Going into signing Cole, the Yankees were sitting at $199,228,571 in total payroll. Tack on Cole’s salary, which puts the Yankees at $235,228,571. Gardner is going to get resigned, and so will Betances (in all likelihood). That will result in the Yankees crossing the $240 million thresholds right there. And they will be adding more payroll through trades because… well, they always do. It’s not a matter of if, it’s a matter of when they cross that $248 million thresholds.
Why They Can Afford It
In 2018, the Yankees were a 100 win Wild Card team that was eliminated in the ALDS. The team made $668 MILLION in gross revenue but spent a paltry 29.8% of that on the payroll.
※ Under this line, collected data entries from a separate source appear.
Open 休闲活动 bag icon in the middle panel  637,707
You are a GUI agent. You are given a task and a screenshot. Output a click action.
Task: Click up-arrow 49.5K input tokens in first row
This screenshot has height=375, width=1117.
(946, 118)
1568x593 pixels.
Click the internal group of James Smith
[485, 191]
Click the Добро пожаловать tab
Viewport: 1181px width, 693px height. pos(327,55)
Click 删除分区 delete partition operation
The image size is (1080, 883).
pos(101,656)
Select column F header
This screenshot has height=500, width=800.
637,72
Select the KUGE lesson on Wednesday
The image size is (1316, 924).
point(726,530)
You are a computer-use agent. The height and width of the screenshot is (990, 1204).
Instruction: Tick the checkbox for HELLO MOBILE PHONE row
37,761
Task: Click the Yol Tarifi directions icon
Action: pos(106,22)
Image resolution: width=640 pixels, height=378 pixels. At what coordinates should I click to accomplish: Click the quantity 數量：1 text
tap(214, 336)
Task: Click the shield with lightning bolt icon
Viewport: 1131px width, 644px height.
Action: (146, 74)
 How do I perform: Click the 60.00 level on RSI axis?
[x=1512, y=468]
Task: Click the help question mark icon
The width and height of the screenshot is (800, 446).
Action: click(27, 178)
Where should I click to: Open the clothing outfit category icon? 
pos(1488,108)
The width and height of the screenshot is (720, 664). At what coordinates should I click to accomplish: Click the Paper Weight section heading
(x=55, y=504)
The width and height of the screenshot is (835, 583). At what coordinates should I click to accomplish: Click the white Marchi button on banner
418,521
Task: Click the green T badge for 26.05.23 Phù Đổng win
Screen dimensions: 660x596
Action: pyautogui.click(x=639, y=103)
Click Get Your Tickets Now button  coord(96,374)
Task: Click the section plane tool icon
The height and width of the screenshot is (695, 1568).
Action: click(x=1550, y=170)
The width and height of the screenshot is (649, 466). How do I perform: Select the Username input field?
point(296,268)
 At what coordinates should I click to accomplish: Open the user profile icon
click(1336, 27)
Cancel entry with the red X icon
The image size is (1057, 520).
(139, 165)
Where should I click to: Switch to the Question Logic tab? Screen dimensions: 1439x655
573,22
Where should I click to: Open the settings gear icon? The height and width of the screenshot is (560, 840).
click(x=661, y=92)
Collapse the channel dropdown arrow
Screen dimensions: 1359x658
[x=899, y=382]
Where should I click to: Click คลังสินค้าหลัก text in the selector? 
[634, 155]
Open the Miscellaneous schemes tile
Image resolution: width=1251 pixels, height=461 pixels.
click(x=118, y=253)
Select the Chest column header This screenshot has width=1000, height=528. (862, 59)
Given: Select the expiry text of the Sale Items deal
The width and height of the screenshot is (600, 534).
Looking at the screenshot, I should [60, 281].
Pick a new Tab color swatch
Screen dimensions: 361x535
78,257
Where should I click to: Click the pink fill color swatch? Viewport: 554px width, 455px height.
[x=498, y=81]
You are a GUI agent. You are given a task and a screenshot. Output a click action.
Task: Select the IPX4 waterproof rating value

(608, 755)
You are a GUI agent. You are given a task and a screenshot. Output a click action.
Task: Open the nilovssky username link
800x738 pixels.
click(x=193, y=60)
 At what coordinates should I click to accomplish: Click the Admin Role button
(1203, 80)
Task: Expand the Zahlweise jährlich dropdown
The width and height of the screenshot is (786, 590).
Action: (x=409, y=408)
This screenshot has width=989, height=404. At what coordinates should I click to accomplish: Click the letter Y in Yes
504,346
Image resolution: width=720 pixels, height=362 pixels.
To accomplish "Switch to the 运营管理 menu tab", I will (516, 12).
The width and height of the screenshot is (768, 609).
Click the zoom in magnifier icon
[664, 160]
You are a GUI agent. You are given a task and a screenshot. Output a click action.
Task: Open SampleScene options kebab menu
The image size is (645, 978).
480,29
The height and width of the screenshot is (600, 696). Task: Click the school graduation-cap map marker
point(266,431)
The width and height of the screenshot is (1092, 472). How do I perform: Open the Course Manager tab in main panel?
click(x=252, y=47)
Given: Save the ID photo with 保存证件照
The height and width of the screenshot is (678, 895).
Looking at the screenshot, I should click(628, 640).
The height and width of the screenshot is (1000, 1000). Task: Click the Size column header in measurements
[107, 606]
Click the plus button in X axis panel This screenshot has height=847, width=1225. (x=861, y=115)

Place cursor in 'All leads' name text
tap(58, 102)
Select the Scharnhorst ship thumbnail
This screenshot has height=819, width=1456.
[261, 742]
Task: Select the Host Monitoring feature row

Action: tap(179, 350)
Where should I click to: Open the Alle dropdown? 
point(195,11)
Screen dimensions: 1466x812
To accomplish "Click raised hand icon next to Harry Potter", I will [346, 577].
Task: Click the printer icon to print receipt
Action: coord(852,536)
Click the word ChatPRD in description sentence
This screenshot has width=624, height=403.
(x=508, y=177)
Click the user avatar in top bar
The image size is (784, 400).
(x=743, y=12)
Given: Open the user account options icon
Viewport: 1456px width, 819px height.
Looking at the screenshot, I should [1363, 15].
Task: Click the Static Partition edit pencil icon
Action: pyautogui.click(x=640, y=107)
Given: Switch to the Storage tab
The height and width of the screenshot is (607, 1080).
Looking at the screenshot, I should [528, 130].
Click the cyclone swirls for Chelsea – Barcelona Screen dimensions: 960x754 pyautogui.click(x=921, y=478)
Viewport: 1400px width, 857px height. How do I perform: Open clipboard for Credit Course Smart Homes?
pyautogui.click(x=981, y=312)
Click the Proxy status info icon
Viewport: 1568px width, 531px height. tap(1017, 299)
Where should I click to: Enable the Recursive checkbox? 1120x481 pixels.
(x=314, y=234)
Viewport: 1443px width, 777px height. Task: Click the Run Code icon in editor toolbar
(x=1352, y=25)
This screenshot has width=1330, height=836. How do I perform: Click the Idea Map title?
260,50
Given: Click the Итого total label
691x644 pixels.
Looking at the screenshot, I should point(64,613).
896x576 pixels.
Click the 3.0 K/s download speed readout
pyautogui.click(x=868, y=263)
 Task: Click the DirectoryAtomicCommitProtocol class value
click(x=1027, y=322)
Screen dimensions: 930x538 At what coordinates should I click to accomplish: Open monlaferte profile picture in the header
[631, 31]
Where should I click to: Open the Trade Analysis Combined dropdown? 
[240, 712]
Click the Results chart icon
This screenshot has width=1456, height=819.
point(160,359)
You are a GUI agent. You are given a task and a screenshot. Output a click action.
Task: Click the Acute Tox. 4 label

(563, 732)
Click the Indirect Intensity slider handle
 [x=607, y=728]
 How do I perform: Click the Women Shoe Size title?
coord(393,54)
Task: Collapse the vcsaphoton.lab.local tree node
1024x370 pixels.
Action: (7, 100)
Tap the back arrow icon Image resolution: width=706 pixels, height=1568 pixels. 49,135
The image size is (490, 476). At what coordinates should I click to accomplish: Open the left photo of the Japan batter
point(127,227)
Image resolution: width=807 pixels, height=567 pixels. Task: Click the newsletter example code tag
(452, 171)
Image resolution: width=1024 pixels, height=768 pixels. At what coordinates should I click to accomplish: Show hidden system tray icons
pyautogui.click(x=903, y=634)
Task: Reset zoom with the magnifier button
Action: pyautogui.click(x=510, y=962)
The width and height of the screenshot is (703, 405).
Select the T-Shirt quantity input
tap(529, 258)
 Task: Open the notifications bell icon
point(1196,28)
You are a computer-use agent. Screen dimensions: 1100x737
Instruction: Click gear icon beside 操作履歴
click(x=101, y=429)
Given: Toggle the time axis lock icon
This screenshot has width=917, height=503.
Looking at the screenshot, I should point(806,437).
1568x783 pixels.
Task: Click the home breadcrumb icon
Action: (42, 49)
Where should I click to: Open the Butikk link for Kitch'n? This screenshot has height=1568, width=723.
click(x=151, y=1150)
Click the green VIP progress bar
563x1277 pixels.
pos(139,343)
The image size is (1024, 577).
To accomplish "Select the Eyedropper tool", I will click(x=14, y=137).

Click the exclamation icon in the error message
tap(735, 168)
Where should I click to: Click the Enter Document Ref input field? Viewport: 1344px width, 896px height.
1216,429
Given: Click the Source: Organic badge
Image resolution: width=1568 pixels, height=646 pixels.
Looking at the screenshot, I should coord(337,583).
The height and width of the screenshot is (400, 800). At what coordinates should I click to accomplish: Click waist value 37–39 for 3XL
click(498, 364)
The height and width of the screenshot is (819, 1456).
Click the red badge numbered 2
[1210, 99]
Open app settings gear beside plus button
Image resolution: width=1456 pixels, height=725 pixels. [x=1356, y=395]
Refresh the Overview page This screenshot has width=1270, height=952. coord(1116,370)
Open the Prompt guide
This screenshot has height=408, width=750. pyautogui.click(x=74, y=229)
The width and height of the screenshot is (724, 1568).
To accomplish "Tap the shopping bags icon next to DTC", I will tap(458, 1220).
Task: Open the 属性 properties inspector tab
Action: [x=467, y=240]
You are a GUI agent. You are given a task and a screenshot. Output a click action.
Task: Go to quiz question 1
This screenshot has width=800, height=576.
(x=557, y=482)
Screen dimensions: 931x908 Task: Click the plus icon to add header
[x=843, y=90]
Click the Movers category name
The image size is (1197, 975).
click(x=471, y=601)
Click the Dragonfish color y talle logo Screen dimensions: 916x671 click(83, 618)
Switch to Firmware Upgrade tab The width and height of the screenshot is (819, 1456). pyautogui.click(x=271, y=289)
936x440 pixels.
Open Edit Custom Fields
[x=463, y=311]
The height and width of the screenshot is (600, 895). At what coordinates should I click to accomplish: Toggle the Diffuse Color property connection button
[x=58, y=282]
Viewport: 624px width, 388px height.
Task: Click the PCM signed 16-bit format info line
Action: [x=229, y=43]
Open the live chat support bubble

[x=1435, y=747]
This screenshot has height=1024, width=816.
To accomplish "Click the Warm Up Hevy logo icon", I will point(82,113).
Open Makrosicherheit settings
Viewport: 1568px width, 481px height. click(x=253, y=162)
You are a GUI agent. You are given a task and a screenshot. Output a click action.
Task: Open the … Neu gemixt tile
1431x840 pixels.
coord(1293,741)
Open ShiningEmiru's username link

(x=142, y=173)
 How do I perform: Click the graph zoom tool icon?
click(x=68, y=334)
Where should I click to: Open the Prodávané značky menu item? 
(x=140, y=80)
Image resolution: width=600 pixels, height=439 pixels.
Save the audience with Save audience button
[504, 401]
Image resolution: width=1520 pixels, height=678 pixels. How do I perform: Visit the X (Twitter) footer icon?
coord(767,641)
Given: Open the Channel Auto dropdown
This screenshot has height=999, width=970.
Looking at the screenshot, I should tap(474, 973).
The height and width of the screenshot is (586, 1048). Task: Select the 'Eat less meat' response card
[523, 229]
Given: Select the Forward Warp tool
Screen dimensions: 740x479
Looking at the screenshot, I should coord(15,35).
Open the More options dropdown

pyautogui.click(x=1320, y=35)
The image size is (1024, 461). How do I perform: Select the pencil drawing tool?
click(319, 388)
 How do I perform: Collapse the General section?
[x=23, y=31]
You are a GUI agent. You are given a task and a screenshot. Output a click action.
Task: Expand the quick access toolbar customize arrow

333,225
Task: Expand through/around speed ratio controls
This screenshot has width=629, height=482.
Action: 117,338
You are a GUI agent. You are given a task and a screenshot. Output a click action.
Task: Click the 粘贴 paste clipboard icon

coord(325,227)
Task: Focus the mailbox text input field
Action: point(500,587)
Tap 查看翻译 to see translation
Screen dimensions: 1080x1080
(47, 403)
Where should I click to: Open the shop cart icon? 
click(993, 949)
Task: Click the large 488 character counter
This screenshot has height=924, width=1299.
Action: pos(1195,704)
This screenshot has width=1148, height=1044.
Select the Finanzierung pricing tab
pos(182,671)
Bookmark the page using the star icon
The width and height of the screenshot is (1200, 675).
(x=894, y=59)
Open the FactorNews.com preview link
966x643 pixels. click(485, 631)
The Yankees were division winners for the first time since 2012, winning over 100 games, and made it to game 6 of the ALCS. It’s not unrealistic to assume that they will make $800 million in total revenue.
Then there’s the money the Yankees generate whenever Yankee Stadium plays host to NYCFC home games. And the concerts that they’re hosting as well. And the licensing revenue from MLB certified jersey and hat sales. And the money the Yankees get in licensing for the trademarked Yankees logo being featured in ad campaigns. And the ad revenue generated from YES broadcasts. And…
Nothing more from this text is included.